6
いつもお読みいただきありがとうございます!
フラフラ男はユーインと名乗った。
ユーインがアタクチに城を案内している間も一人だけぴったり影のように離れずについてくる目つきの悪い男がいる。
「俺の乳兄弟で護衛兼補佐、というか暗殺から書類仕事まで何でもこなすキアランだ。生まれた時から一緒だな。用を足す時までついてくる」
アタクチはユーインに抱っこされながら、キアランを振り返る。
無造作に束ねた長い黒髪に切れ長の目。目が細すぎて瞳の色は分からない。めちゃくちゃ睨まれてるように感じるわね。一言であらわすと、感じが悪い男だ。
「あっちは父の妃たちだった者が住まう後宮だ。行くと面倒なことになるから近づくなよ」
ユーインってアタクチが人間の言葉が分かるの前提で話すわよね。
「あんたさっきから当然のように話してるけど、アタクチが話せると知ってたわけ?」
ユーインの波長に合わせて話しかける。こういうことがアタクチにはできるのよ。レディーには内緒話とかあるじゃない。
「神獣だからネコとは違うんだろう? きっと喋れると思っていた」
「ふぅん。で、あんたのお妃はどこにいるの?」
「俺の妃はいない。対外的にいるが、いない」
「人間界のルールは分からないからちゃんと説明しなさいよ」
「父の急死により俺が即位した。それによって父の後宮を引き継いだんだ。だから、父の妃は対外的に俺の妃だ」
「ふぅん。そんなもんなのね。一対一の愛を説く神に反しているわね」
コーキューってあれでしょ、ハーレムってやつでしょ。
「君の言う神とは違う神をこの国では昔から信仰している。だから、後宮が許容されるわけだ」
「聖職者が捻じ曲げたわけね」
「宗教はそんなものだろう。人間たちが自分のいいように改ざんしたのかもしれない。そしてそれを信仰している。俺は神を信じていないけど」
「じゃあ神獣のアタクチのことも信じてないってことね」
「あぁ、そんな意味じゃない。俺の母親は他国出身だからこの国とは神の概念が違う。俺はこの国が信仰している神を信じていないってことだ」
「めんどくさいわね~。それなら何でコーキューがそのままなのよ」
アタクチはめんどくさくなってきた。キアランは相変わらずぴったりとついてきている。この男、足音立てないわね。

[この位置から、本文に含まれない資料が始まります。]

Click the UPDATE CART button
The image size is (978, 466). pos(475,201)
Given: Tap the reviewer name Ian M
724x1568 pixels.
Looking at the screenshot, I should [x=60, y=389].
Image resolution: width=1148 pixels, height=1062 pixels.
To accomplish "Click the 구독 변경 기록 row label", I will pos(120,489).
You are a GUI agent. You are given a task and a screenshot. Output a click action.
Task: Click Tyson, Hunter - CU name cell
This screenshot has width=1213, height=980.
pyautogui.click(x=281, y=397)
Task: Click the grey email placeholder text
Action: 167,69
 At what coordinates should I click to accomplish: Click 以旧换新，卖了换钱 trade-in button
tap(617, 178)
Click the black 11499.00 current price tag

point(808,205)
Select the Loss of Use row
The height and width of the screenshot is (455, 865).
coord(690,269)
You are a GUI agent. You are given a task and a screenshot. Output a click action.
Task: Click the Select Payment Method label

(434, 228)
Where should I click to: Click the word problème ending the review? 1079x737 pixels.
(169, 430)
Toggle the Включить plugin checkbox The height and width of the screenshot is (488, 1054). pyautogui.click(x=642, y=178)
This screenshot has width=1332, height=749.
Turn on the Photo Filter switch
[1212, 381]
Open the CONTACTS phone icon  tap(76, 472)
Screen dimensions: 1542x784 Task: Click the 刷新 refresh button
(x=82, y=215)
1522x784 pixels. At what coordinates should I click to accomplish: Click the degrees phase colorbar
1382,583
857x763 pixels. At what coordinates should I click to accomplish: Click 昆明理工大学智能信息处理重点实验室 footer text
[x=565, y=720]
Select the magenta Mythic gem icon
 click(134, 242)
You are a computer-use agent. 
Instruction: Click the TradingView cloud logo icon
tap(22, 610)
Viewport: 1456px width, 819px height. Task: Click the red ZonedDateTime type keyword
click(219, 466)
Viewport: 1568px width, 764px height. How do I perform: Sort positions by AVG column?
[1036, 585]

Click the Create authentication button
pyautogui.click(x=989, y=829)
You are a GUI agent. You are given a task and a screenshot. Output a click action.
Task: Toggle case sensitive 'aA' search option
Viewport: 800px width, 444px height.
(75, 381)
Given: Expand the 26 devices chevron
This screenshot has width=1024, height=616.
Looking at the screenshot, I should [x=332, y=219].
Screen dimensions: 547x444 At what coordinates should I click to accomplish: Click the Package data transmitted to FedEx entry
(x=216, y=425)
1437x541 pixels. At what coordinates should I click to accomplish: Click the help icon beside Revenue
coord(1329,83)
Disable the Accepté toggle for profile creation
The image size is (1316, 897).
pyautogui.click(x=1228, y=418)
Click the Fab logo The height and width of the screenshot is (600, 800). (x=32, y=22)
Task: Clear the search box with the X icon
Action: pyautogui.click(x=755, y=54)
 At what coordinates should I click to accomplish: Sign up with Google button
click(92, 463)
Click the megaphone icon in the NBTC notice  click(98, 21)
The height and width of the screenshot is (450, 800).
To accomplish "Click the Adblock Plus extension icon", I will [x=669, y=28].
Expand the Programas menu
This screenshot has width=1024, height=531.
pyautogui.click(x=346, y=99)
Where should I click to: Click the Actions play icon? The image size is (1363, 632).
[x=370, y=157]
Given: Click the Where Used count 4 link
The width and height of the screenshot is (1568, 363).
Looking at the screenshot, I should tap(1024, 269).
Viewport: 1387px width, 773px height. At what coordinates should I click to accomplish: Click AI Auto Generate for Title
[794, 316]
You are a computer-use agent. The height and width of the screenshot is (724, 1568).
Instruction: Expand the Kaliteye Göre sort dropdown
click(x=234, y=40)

「歳をとった妃や希望した妃は実家に帰したが、大臣の娘や富豪の娘が父の子供を産んでいて全員帰すと面倒なことになるんだ。気軽に下賜もできん。だから後宮にとどまらせるしかないわけだ」
「大人の事情ってやつね。あんたが前の国王を殺したの?」
ユーインはここで初めて皮肉気に笑った。
「さんざん母を苦しめたあいつには死んでほしいといつも願っていた。だが、殺したのは俺じゃない。痴情のもつれってやつだ。あいつは女狂いで、後宮の規模は過去最大級だったんだ」
「はぁ、ほんと人間ってめんどくさいし救いようがないわね」
ユーインが、父をいつの間にか「あいつ」と呼んでいることには突っ込まないでおく。
「違いない」
アタクチには広い部屋が用意されていた。明らかに準備が良すぎる。昨日今日で準備できるものなのだろうか。
「あんた、アタクチがついてくるって知ってたわね?」
「いや、一種の賭けだったよ。部屋は気に入ってくれたかな?」
アタクチはユーインを睨んだ後、広い部屋を見回す。白を基調としたタイルが張られた壁に貝殻をかたどった寝台。テーブルの上にはフルーツが並べられ、壁際にはボールやネコジャラシなどのオモチャもある。
「上品でアタクチは好きよ」
「それは良かった。足りないものがあれば何なりと言ってくれ」
「で、あんたはこんなおもてなしをして何が望みなわけ?」
さっさと話せとアタクチはユーインの腕を叩いて急かす。ユーインはアタクチの頭を軽く撫でた。